Originally Produced: November 2013 Updated: July 2019
Protecting Preventive Care Coverage in the Post-ACA Era
Preventive Care Coverage in the ACA:
Section 2713 of the Public Health Service Act as amended by the Patient Protection and Affordable Care Act (ACA) requires that issuers offering group or individual health insurance plans must provide coverage for specified preventive services without a beneficiary copayment or a contribution toward a deductible. This elimination of consumer cost-sharing applies only when these services are delivered by a network provider.
Determining Covered Preventive Services:
Congress selected three organizations to determine covered preventive services with the intent to include all segments of the population. These organizations are the United States Preventive Services Task Force, the Centers for Disease Control and Prevention Advisory Committee on Immunization Practices, and the Health Resources and Services Administration. The current list of preventive services includes a variety of counseling services, immunizations, and screenings for cancer and treatable chronic diseases, such as diabetes and hypertension.
United States Preventive Services Task Force (USPSTF) is an independent body that does not necessitate approval from any Agency or Department before issuing a recommendation. The main responsibility of the USPSTF is to make recommendations on the use of primary preventive services through five level grades.

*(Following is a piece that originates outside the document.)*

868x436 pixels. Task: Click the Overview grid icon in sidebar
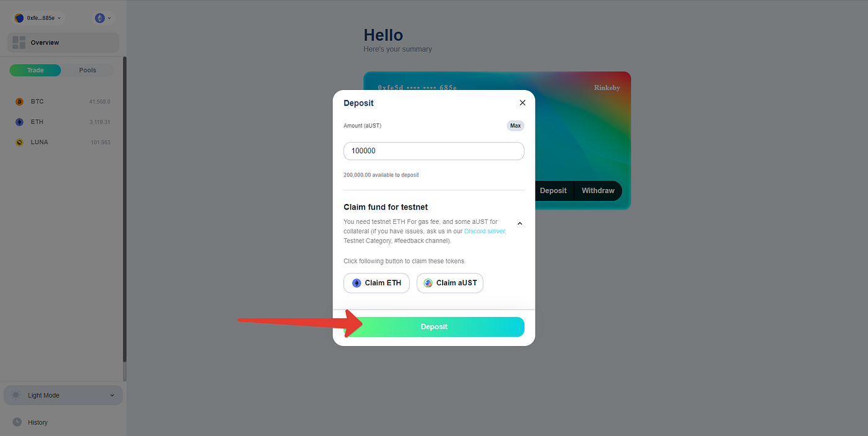point(19,42)
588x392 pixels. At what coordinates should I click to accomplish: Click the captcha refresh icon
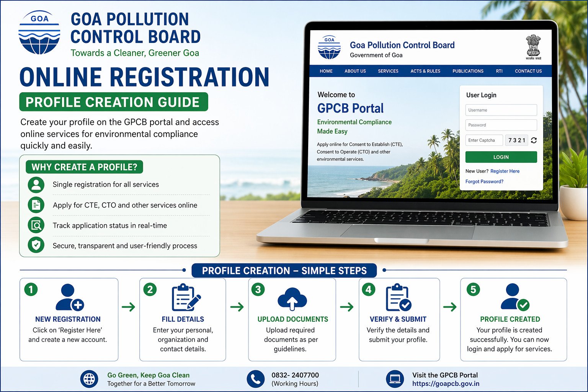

All services that receive an “A” or “B” rating from the USPSTF are defined as covered preventive services.
Advisory Committee on Immunization Practices (ACIP) is a group of medical and public health experts that develops recommendations on how to use vaccines to control diseases in the United States.
Immunization recommendations of the committee that have been adopted by the Director of the Centers for Disease Control and Prevention must be covered by applicable health plans.
Health Resources and Services Administration (HRSA) works to strengthen the health care workforce, build healthy communities, and improve health equity. The HRSA also works to provide health care to uninsured people, people living with HIV/AIDS, pregnant women, mothers, and children. The HRSA-supported women coverage guidelines, developed by the Institute of Medicine (IOM), ensure that women receive a comprehensive set of preventive services and fills gaps in other existing guidelines.
Women’s preventive health care – such as mammograms, screenings for cervical cancer, prenatal care, and other services – generally must be covered by health plans with no cost-sharing. However, the law recognizes the need to take into account the unique health needs of women throughout their lifespan.
Cost of care is explicitly not permitted in the selection of covered services. If a service is added to the covered services list, issuers have one calendar year from the date of the recommendation to include the new service without consumer cost-sharing. Services that are removed from the list are no longer required to be covered without cost-sharing by the issuer. However, to stay in compliance with other provisions in the ACA, the health plan is required to notify an enrollee 60 days before a co-payment, co-insurance, or deductible can be applied.
Impact on Use of Preventive Services:
As of June 2019, 21 covered services have been identified for adults, 28 services for women (including pregnancy), and 31 services for children. Most of the recommendations are clinically nuanced, in that a specific population is clearly defined to receive each recommended service. Since the passage of the Affordable Care Act in 2010, the list of covered preventive services has been expanded to reflect current public health needs.
As of 2015, approximately 137 million Americans (108.8 million adults and 28.5 million children) received coverage for at least one free preventive service, such as a mammogram or flu shot. Furthermore, utilization of preventive services is expected to increase as awareness of coverage grows. Currently, a significant number of Americans do not realize their preventive services are considered covered benefits under the ACA.  This may result in delay of care, poorer health outcomes, and more expensive health care.
Benefits from the enhanced use of evidence-based preventive services are significant and well documented. A 2013 study published in the Journal of the American Board of Family Medicine found that changes in health insurance status were linked to preventive care consumption, which rose with coverage and fell without it.
The ultimate test of health reform will be whether it expands coverage in a way that improves health and addresses rapidly rising costs. To build public support, efforts to bend the health care cost curve must be linked with a focus on patient-centered, high-quality care. By basing consumer cost-sharing on the health benefit – not the price – of services, clinically nuanced approaches such as Section 2713 of the ACA offer a promising opportunity to encourage clinically effective care by creating incentives for Americans to get the care they need.
The premise of Value-Based Insurance Design (V-BID) is to align consumer incentives with clinical evidence by reducing barriers to high-value services and providers (‘carrots’) and discouraging the use of low-value services and providers (‘sticks’). The V-BID model is driven by the concept of clinical nuance which recognizes that: 1) medical services differ in the benefit provided; and 2) the clinical benefit derived from a specific service depends on the patient using it, as well as when and where the service is provided.
While an increasing number of preventive services are being added to the list of covered services, many others remain the financial responsibility of the patient. Furthermore, these preventive screenings and tests may unfortunately detect serious chronic illnesses, and the associated treatments may have to be paid for out-of-pocket. This results in a contrariety between what is clinically valuable and what the patient will actually receive. By implementing V-BID principles moving forward, high value services, including chronic care, can be incorporated into this section of the ACA and continuity of care can be achieved.